Ah, squishy woo woo. Well, I explained, it’s sex, obviously. But it’s not an actual expression, I made it up. It has overtones of nursery language as in, “woo woo, I can see your underpants” and relies on onomatopoeia in a slightly gross childish way with the word ‘squishy.’
Brigitte Jakobeit, who (based on the number of German literary awards my translated books have won) must surely be a genius of a translator, did not send me the sort of scathing reply I might have had from Jenny. I received by return mail a simple (dare I say Germanic?), “Thank you.”
It was during a weekend with Brigitte in Hamburg that my understanding of the difficulties that translators suffer expanded exponentially. She was working on a translation of a well-known and well-regarded best-selling American writer’s latest novel, and I was working on a draft of my latest. We worked quietly, one room apart.
“Meg!” she called about every ten minutes, and I duly trotted next door to see what the problem was, proud to be able to help with the American idioms. But what she showed me, time and again, were sentences that made no sense at all in English.
“It’s grammatical nonsensical,” I told her, again. “It’s just words that don’t add up to anything at all. It’s terrible writing. That’s what it is.”
And off she’d go with a sigh.

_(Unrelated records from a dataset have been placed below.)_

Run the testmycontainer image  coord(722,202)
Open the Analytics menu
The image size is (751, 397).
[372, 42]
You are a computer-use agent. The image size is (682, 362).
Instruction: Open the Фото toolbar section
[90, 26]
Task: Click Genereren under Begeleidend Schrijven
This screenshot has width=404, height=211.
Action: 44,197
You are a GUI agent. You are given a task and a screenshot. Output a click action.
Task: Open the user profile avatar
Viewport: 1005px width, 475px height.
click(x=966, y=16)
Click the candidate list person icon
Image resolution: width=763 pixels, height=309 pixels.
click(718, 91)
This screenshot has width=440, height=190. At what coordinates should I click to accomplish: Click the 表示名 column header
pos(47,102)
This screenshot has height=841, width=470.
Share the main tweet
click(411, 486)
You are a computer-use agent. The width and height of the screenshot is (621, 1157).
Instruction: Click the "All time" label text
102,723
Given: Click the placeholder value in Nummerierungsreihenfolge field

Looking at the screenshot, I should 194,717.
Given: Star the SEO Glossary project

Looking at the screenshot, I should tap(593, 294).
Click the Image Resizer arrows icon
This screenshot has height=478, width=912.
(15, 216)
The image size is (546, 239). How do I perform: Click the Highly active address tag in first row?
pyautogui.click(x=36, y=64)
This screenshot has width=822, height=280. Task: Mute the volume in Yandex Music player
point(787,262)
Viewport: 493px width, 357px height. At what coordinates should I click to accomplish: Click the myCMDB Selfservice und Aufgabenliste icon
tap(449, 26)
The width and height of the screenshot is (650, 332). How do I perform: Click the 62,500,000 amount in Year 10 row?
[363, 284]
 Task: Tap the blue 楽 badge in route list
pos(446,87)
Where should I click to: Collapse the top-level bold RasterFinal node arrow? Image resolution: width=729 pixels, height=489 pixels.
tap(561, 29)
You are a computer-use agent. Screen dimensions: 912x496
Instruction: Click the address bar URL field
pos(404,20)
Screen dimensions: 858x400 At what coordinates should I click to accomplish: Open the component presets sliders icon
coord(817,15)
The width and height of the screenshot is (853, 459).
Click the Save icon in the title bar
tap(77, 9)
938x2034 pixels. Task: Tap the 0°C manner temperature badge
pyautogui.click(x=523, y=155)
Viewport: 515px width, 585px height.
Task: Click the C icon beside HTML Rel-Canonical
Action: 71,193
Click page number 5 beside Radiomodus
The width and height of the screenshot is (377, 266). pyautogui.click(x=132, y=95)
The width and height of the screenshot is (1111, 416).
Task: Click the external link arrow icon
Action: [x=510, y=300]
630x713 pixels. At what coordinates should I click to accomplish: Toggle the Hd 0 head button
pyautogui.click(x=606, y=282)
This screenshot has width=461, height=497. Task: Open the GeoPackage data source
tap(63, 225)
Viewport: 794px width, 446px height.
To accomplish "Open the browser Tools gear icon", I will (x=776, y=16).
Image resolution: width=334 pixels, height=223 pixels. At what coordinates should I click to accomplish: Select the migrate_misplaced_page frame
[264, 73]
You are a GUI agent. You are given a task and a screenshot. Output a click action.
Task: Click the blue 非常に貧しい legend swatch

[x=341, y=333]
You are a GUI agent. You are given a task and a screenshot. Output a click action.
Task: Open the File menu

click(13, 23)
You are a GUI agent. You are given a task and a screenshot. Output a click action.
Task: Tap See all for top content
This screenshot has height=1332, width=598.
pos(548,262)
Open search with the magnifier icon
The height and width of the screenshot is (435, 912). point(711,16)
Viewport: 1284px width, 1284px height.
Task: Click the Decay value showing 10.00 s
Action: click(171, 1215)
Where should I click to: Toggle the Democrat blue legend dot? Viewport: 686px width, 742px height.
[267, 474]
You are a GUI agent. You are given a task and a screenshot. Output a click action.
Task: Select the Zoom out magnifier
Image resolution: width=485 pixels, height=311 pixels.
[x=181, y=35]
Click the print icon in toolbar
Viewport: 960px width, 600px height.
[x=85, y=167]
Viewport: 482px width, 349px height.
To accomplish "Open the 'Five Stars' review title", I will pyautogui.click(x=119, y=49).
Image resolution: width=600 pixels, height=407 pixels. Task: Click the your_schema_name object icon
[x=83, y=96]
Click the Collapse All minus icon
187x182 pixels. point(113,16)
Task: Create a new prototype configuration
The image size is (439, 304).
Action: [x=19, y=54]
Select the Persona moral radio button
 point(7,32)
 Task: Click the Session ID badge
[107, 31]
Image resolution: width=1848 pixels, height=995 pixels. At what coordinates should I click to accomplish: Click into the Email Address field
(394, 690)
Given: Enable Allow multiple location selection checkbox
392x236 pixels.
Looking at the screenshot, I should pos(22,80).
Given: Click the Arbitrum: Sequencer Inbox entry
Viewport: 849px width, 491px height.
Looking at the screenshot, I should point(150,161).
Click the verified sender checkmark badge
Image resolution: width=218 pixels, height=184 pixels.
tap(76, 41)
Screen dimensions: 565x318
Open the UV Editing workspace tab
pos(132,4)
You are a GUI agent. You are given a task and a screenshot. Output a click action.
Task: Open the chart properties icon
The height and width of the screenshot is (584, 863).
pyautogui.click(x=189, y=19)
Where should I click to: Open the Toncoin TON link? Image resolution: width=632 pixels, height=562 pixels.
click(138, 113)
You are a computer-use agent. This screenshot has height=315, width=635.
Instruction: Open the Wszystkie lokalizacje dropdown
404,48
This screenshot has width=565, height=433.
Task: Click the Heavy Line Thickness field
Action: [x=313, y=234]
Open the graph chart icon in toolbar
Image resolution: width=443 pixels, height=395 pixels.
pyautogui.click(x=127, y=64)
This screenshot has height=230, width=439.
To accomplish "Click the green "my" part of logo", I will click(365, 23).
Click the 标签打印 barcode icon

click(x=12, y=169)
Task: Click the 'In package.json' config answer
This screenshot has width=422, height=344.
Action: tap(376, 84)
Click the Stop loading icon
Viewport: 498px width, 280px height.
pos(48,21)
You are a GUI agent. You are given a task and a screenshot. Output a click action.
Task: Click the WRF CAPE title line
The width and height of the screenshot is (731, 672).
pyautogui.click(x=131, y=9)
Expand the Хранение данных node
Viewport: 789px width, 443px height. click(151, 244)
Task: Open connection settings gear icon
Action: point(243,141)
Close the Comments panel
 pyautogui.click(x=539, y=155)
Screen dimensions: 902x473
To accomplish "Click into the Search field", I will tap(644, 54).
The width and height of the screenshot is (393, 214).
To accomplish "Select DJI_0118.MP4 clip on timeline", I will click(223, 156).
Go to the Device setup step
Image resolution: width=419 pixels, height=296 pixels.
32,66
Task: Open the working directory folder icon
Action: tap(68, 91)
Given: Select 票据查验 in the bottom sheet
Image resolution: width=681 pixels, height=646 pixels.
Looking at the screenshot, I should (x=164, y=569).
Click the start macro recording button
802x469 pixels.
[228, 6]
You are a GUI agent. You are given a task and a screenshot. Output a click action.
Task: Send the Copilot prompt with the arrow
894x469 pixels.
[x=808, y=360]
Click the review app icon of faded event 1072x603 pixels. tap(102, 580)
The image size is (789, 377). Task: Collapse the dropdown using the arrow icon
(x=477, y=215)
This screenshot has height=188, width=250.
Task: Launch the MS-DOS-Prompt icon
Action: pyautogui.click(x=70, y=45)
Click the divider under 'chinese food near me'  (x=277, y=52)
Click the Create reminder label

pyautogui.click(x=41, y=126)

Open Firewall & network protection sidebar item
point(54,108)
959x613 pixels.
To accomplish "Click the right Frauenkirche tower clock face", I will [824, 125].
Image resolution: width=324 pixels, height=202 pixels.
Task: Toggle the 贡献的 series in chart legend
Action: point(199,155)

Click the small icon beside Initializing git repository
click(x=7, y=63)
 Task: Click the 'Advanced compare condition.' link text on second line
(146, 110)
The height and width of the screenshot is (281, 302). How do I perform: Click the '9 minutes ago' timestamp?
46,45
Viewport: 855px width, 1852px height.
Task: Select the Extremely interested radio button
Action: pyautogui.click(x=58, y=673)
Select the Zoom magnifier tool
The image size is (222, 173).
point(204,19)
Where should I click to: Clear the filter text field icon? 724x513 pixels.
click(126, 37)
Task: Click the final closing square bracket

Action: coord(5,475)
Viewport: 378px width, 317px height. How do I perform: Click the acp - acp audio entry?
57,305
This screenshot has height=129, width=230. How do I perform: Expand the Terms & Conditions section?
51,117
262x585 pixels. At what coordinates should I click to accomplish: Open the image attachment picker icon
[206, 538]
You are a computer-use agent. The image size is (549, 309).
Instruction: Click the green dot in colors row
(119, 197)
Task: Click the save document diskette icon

Squishy woo woo was beginning to look positively benign.
I don’t know my Indonesian or Korean or Japanese translators. And I do sometimes wonder how my Catalan translator dealt with a character called Justin Case. But mainly, I sit at home quietly and wait to hear from Brigitte and Jenny, with their separate verdicts, on the quality of the writing and the plot and the number of annoying (and surely unnecessary?) uses of language that simply have no equivalence in Dutch or German.
My regard for them, my admiration and gratitude, has few outlets. I tell them frequently how much I love them.
And I’ve made one of the main characters in my new book a translator.
I am terrified to show it to either of them. There is no doubt in my mind that I’ve got the characterisation precisely wrong.
This article first appeared in issue 40 of the BCLT journal In Other Words.